Do That Again

You let out a groan, 3 hours deep into a conditioning session. Your halo's influence has been burrowing and grinding through the morass of your mind, tunneling straight through the walls of the old passages, cutting across, forging new connections. You know there's nothing you can do to stop it. You've resigned yourself to the agony and let yourself sink down into it. A slight twitch here, a mild vocalization there. No resistance. The halo does its work. It won't stop until it's finished. You feel the tendrils of its power scraping and brushing against bits of your identity you had forgotten about. Old memories and forgotten desires laying dormant in your mind, unneeded and uncared for. Flecks of past pleasures, present worries, outdated needs... and something else.

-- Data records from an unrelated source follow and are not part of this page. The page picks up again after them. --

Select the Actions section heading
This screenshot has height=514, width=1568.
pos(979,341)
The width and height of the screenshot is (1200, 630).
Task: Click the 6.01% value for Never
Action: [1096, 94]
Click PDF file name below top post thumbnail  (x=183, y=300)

Your entire body tenses up for a moment when you feel it, muscles spasming for a brief second in what must be agony, except... that felt good. Do that again.

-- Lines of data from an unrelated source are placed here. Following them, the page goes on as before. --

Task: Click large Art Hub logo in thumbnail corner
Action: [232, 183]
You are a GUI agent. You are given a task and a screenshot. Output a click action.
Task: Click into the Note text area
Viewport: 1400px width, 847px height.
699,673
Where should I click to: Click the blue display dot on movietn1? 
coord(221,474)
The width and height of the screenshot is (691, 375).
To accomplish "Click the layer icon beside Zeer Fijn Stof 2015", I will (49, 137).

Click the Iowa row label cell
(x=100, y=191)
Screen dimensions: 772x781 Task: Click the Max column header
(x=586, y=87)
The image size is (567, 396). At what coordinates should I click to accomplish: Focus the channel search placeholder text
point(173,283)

For the first time in weeks, you try to push back on the halo's itinerary, willing it to return to where you were a moment ago. The halo ignores you, as always. You struggle and whine and gnash your teeth, you scream at it to go back, find what it found a moment ago, let you see what it was, whether it's still intact, whether you still want it, but it just continues its process unabated. Tears well up in your eyes, newfound frustration all the more bitter after so much resignation. "P-... Please, just this one thing, I just need this one thing and then you can do whatever you want to me, I don't care about the rest of it, I just NEED THIS, PLE-" your words die in your throat as a sharp pain ignites on your palms. You realize that in the midst of your pleading, you've reached up and grabbed the halo. It bites into the soft, fragile skin of your hands, shredding it instantly... but you don't let go. This is the first time you've felt a genuine NEED in SO LONG, you're not letting go of it just because it hurts. You grip the halo tighter, gritting your teeth against the pain, burning under its Brightness and shredding before its Sharpness. Eventually you let go, not because you choose to, but because your hands will no longer physically respond to the orders sent by your brain. You curl into a ball, cradling your mangled appendages against your chest, quietly sobbing as the halo finishes its work.